There are three input size/crop options:
- 'no change': might be useful for high resolution, but will require lots of VRAM and cause slower inference with large input images. Probably useful if you have already processed the input images to your own requirements: perhaps manually pasting multiple references into one larger image. Generally, do not use. Does not resize or crop.
- 'to output': the method used by previous versions. Resizes and centre-crops to match output resolution.
- 'to BFL recommended': resizes and centre-crops to BFL preferred resolutions (all around 1MP), matching aspect ratio as best as possible. Generally, use this.
If your generation size and input sizes match, and conform to recommended resolutions, all options will result in the same output.
reduce inputs to half width and height option shrinks the input images to half width and height - may reduce details but improves performance. Applies after the above option. If generating at low resolution and using 'to BFL recommended', also using this option is recommended.
Simply: encode input image(s) to base64; send the resultant strings to the extension.
Your payload should look like this, where ... is your normal specification of model, prompt, dimensions, steps, etc.:
{
... // usual payload
"alwayson_scripts": {
"Forge FluxKontext": {
"args": [
true, // enable
null, // image 1 encoded to base64 string
null, // image 2 encoded to base64 string
"to BFL recommended", // Kontext image size/crop, options are: "no change" | "to output" | "to BFL recommended"
false // reduce input to half width and height, after size/crop
]
}
}
}
For reference, the BlackForestLabs preferred resolutions are:
- 672 × 1568 and 1568 × 672
- 688 × 1504 and 1504 × 688
- 720 × 1456 and 1456 × 720
- 752 × 1392 and 1392 × 752
- 800 × 1328 and 1328 × 800
- 832 × 1248 and 1248 × 832
- 880 × 1184 and 1184 × 880
- 944 × 1104 and 1104 × 944
- 1024 × 1024
Prompting guide from BlackForestLabs.
Euler Simple is a reliable sampler/scheduler combo, others will work too and may give better results.

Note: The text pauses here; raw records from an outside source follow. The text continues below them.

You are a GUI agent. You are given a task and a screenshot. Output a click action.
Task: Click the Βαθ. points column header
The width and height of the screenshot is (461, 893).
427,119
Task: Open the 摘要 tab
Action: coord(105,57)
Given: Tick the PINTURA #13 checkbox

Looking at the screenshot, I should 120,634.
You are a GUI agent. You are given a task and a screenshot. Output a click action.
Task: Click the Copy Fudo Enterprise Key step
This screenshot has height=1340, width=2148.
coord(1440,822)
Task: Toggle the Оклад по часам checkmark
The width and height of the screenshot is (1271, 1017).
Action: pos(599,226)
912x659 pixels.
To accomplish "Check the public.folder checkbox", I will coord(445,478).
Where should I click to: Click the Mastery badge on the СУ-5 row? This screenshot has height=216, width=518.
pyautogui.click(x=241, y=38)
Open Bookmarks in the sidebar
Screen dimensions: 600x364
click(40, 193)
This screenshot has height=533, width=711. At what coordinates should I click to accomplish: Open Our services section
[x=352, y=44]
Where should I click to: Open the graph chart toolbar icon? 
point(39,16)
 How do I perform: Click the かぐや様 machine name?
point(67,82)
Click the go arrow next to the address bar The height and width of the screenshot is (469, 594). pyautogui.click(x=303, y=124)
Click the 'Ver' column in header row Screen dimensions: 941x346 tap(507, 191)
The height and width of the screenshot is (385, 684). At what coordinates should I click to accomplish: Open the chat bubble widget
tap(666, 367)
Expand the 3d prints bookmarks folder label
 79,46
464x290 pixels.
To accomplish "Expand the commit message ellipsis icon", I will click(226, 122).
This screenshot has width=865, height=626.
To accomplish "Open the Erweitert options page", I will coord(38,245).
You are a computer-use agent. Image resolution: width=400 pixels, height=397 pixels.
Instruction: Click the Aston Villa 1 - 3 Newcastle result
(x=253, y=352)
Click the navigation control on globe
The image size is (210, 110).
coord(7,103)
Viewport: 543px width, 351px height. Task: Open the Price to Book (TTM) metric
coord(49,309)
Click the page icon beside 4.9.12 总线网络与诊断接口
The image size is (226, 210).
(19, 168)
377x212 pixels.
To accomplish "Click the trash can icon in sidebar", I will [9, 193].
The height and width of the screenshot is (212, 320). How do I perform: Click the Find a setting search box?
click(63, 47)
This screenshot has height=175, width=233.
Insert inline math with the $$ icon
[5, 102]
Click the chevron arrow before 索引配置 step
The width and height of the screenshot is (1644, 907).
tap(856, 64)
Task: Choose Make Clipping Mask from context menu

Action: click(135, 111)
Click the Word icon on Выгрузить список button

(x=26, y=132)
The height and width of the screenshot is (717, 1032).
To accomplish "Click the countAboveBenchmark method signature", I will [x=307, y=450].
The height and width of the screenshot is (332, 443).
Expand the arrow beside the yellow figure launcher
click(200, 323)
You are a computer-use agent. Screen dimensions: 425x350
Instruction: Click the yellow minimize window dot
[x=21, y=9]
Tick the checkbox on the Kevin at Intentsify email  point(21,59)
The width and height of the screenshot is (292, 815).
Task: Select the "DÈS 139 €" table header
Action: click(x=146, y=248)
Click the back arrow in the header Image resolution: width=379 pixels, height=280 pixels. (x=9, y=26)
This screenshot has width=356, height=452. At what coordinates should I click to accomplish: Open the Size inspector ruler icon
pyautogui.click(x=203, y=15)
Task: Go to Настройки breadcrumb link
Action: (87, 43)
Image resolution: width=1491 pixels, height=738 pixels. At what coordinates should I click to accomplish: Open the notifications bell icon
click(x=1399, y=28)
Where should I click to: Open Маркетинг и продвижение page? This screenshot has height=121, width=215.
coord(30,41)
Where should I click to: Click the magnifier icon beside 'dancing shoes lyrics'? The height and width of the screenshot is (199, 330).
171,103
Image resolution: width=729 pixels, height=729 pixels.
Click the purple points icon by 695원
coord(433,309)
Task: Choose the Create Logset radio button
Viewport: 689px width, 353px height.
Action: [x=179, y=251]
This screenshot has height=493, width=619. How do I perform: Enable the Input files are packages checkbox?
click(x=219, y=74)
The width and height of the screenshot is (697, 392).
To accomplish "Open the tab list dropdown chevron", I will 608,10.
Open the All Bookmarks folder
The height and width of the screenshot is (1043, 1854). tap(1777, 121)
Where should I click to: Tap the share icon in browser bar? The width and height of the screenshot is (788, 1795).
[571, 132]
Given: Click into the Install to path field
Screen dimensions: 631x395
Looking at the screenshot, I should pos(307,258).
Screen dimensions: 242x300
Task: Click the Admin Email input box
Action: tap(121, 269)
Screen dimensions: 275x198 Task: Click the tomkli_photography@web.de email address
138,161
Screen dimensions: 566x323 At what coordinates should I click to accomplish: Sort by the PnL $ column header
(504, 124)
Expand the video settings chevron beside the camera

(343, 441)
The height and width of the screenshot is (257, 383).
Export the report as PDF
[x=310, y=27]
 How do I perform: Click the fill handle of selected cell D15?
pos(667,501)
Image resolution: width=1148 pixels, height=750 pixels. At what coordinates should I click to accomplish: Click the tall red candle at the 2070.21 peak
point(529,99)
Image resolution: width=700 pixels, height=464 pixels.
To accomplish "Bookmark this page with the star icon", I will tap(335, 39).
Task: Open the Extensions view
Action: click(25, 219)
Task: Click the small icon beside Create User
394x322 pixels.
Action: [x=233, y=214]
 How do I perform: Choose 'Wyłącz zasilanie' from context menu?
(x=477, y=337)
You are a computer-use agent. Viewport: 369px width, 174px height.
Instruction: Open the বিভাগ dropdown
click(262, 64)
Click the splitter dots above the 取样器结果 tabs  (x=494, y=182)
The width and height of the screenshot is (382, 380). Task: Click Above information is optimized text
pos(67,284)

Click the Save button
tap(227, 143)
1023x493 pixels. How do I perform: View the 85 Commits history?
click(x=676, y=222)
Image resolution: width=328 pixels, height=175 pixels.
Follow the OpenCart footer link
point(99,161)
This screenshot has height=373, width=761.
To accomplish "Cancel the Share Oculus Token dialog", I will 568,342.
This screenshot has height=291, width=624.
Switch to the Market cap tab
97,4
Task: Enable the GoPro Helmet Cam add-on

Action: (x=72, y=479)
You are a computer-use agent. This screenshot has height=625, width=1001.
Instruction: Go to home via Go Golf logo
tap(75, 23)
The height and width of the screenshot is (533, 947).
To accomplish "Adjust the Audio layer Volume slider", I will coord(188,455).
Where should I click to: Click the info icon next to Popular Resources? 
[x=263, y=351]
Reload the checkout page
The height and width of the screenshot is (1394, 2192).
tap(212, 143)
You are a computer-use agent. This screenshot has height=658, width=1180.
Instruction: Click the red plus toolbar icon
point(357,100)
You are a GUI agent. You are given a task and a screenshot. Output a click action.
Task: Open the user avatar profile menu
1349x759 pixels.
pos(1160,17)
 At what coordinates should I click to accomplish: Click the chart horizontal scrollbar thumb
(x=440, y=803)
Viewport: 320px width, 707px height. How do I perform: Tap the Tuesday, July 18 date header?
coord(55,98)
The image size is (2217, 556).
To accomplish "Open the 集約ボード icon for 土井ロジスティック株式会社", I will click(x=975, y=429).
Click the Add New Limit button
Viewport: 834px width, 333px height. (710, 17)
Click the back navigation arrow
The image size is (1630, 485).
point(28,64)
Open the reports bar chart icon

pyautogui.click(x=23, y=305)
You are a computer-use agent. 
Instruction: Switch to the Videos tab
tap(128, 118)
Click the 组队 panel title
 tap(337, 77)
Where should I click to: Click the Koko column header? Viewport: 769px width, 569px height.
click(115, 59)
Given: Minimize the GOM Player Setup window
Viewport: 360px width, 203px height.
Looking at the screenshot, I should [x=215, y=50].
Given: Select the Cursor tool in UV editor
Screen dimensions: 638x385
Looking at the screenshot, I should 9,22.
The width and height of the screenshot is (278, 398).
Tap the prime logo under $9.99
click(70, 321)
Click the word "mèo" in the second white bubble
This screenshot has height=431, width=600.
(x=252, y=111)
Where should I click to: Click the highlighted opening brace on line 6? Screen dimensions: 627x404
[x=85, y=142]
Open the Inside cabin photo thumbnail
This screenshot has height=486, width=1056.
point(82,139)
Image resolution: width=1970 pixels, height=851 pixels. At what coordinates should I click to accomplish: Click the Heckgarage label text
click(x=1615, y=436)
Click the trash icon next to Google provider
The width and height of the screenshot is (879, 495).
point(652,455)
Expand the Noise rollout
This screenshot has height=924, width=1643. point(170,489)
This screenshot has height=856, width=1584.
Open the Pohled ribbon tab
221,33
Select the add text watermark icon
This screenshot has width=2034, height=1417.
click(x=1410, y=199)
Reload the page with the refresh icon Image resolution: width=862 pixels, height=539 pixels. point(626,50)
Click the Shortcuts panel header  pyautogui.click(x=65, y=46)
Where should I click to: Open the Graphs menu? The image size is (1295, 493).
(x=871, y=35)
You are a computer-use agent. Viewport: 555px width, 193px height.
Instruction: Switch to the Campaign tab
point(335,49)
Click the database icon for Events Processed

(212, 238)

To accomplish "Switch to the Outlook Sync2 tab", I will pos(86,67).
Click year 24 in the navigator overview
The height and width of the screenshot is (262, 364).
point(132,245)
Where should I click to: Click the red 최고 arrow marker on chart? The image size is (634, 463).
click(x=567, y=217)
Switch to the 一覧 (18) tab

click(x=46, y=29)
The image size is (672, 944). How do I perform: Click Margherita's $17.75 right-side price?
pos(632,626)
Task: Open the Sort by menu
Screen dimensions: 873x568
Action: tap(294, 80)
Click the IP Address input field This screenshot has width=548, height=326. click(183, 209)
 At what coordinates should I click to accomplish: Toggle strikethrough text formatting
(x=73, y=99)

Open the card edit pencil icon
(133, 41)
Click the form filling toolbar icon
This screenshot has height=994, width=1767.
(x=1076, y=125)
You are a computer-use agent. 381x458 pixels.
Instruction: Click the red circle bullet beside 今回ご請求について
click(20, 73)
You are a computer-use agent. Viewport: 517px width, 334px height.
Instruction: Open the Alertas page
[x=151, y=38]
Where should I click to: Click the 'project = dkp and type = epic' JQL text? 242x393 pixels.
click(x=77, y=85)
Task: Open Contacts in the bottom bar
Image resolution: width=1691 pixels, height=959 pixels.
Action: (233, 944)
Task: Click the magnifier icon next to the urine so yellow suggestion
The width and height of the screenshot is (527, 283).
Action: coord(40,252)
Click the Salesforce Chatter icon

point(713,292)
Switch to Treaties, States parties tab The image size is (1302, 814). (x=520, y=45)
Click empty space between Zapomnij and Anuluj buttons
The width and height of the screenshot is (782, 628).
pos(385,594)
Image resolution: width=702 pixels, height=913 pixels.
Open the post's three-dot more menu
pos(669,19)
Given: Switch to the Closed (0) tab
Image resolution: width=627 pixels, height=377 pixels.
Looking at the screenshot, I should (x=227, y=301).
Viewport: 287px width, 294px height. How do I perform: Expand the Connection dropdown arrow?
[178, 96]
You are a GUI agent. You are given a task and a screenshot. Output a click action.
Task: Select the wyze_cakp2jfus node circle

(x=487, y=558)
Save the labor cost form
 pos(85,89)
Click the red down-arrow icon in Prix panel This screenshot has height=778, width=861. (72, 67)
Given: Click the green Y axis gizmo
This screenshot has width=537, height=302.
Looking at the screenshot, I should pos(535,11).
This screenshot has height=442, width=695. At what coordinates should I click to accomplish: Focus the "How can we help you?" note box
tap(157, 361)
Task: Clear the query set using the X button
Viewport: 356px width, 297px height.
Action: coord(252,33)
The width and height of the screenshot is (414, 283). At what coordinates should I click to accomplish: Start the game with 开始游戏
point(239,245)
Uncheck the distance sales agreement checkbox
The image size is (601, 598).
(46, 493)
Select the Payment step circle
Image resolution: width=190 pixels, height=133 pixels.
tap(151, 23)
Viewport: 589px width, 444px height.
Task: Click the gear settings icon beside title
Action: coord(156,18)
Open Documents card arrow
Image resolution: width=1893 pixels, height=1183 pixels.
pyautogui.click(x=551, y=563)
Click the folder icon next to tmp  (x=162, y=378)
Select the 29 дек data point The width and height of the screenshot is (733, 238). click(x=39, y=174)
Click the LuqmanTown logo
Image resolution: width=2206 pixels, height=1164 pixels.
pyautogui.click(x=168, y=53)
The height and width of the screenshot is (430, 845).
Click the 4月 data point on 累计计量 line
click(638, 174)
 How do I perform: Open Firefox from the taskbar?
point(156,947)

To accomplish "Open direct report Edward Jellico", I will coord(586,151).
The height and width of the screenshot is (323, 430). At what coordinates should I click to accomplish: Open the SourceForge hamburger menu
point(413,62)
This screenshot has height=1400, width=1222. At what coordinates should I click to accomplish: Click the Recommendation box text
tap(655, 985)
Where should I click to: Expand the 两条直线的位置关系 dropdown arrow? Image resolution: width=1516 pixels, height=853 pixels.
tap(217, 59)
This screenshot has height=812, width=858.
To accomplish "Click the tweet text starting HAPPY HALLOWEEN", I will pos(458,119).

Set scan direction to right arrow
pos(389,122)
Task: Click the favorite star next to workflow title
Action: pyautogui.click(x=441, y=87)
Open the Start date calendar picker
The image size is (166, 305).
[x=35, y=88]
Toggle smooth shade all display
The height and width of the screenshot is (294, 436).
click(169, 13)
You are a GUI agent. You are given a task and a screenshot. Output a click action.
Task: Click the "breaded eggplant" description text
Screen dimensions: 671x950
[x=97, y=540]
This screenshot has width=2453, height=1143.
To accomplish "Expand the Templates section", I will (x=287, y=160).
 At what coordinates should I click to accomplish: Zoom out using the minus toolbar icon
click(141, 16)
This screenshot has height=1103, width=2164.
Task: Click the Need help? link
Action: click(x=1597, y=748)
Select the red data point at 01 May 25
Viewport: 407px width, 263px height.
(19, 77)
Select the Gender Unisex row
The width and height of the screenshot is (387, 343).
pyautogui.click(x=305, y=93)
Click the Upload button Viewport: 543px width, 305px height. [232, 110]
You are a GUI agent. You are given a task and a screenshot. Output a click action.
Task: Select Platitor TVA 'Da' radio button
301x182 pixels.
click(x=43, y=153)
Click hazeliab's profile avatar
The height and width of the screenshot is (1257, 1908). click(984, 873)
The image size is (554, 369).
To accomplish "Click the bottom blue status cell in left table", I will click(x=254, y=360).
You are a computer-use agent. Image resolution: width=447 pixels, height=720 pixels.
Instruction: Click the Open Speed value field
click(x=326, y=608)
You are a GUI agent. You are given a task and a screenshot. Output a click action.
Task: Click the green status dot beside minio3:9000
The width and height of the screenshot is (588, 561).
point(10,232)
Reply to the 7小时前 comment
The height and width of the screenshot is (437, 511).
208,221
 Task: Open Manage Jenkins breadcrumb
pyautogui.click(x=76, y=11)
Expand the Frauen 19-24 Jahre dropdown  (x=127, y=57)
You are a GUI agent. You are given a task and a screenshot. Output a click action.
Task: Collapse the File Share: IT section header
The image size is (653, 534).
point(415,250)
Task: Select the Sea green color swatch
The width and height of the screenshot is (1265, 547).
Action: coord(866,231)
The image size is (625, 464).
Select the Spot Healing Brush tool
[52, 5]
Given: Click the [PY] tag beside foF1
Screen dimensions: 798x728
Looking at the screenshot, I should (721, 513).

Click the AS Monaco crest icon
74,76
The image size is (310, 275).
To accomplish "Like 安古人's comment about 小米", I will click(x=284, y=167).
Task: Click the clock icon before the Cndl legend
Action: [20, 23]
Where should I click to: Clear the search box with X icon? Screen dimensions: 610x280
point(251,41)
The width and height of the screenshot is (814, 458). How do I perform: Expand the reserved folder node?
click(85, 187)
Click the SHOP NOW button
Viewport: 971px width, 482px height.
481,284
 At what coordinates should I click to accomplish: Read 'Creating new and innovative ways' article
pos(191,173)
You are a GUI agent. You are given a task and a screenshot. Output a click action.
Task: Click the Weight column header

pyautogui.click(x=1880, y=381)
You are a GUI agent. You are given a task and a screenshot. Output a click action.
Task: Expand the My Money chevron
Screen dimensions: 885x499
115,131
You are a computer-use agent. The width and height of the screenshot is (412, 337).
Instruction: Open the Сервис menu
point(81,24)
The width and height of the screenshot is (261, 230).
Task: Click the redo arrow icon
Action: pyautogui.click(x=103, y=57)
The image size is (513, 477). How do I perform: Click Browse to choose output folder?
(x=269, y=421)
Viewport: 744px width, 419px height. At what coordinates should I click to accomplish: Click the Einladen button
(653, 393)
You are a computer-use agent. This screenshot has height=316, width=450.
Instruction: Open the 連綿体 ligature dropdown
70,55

In img2img, you need very high denoise to see effect so that probably isn't a good way to increase preservation of the original. Quick tests show that inpainting works well.
Works with BlockCache. I've had good results with TeaCache, 3 uncached starting steps, 0.25 threshold, 1 max. consecutive uncached - reducing inference time by 40%. (I haven't tried to find an optimal speed/quality trade-off, so don't carve those parameters into stone and start a religion based on them do your own testing.) Ideal parameters will vary based on sampler, image size.
Compatibility with FluxTools Canny/Depth LoRAs is 0/10 - generation will fail. I can increase this to 1/10 (maybe 1/100 would be more accurate) with a padding based hack which allows generation to proceed, but there is minimal following of the control image and significant quality degradation. Increasing LoRa strength to force following the control image has increasingly severe quality cost.